Publié le 26/12/2025
L’histoire de cette profession a connu une évolution statutaire contraire au sens de l’histoire.
Alors que la compétence de la Polynésie Française s’est étendue à presque tout le périmètre du droit et à la réglementation de la plupart des professions, la défense longtemps dans le domaine du pouvoir local est passée depuis 40 ans dans le domaine de la loi. Elle est de ce fait organisée comme en Métropole, ce qui explique que les effectifs soient passés pendant cette période de 10 à 100.
A l’époque coloniale, celui qui assistait le justiciable était qualifié de « défenseur » ; l’accès à la profession dépendait d’une autorisation du gouverneur.
En application d’un décret du 24 août 1930 relatif à la réglementation de l’exercice de la profession d’avocat défenseur, deux arrêtés du 16 septembre 1932 et du 20 mars 1935 organisaient « le corps des défenseurs et l’exercice du droit de défense dans la colonie ».
Les conditions d’accès : avoir 24 ans, être français (ou sujet français des EFO), être licencié en droit et justifier de sa moralité.
L’impétrant adressait sa demande au Procureur de la République, chef du service judiciaire qui recueillait tous les renseignements sur ses antécédents, sa conduite et sa moralité, puis prenait l’avis des magistrats réunis en assemblée générale avant de transmettre le dossier au Gouverneur qui délivrait la commission de défenseur. La discipline de la profession était assurée par le Procureur de la République qui avait le pouvoir de prononcer seul les peines les plus simples (avertissement et censure simple), les autres l’étant par un conseil de discipline composé des membres du Tribunal Supérieur d’Appel et du défenseur le plus ancien. La décision était transmise au Gouverneur qui ne pouvait s’écarter de l’avis des tribunaux que dans un sens plus favorable. Les sanctions pour les délits d’audience pouvaient aller jusqu’à 3 mois de suspension avec appel possible au delà d’une suspension de 15 jours.
Le costume était : « la robe d’étamine noire et la toque bordée de velours avec la chausse de leur grade ».

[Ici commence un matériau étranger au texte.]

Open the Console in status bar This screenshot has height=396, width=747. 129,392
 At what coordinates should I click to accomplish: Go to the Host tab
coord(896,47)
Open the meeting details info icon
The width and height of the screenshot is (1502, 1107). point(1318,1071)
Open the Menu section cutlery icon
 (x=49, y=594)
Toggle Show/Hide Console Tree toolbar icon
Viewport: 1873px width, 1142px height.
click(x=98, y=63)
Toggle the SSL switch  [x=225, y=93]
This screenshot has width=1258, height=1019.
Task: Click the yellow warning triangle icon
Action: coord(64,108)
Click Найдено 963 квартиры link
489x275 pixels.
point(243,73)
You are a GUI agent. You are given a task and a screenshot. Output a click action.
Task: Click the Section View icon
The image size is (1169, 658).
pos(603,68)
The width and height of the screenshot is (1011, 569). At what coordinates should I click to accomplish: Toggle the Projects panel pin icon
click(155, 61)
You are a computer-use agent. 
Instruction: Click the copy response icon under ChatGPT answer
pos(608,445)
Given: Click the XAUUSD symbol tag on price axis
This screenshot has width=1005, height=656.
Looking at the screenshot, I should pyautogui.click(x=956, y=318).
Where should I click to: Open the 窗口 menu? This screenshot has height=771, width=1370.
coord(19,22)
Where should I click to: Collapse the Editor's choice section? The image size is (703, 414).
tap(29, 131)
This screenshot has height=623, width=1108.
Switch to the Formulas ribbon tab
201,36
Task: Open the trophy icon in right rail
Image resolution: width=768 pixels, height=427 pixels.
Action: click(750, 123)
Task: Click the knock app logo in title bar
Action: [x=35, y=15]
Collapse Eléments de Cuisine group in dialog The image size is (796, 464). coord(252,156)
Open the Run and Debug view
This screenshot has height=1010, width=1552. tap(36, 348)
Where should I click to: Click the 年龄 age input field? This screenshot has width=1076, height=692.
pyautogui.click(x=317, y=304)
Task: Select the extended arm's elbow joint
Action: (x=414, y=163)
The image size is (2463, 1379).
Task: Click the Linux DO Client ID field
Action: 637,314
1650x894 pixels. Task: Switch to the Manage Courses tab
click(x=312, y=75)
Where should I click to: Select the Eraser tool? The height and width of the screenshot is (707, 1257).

Le nombre d’avocats défenseurs était fixé à neuf avec le monopole de la représentation et de la postulation en toutes matières devant le tribunal supérieur d’Appel, le tribunal de première instance, le tribunal de commerce et le conseil du contentieux administratif, avec néanmoins le pouvoir pour les parties ou leurs parents jusqu’au second degré de se présenter pour elles mêmes. Devant les autres juridictions les parties pouvaient se faire assister ou représenter par un mandataire en vertu d’une autorisation spéciale du juge.
Ce statut a été repris et complété par un arrêté du 27 octobre 1939 qui ajoutait l’obligation d’un stage de 3 ans et soumettait les avocats défenseurs à la tenue d’une comptabilité avec obligation de donner reçu des sommes encaissées sur un carnet à souche visé par le chef du service judiciaire. Les émoluments étaient fixés par arrêté du gouverneur et les honoraires librement débattus avec les clients.
Les avocats défenseurs « plaident debout et sont autorisés à se couvrir lorsqu’ils lisent leurs conclusions »
Comme dans l’arrêté de 1932, il existe un statut de secrétaire d’avocat défenseur ouvert aux capacitaires en droit.
C’est sur la base de ce texte que la profession est restée organisée jusqu’en 1972 et même au delà puisque le mode de désignation par arrêté a perduré jusque dans les années 80.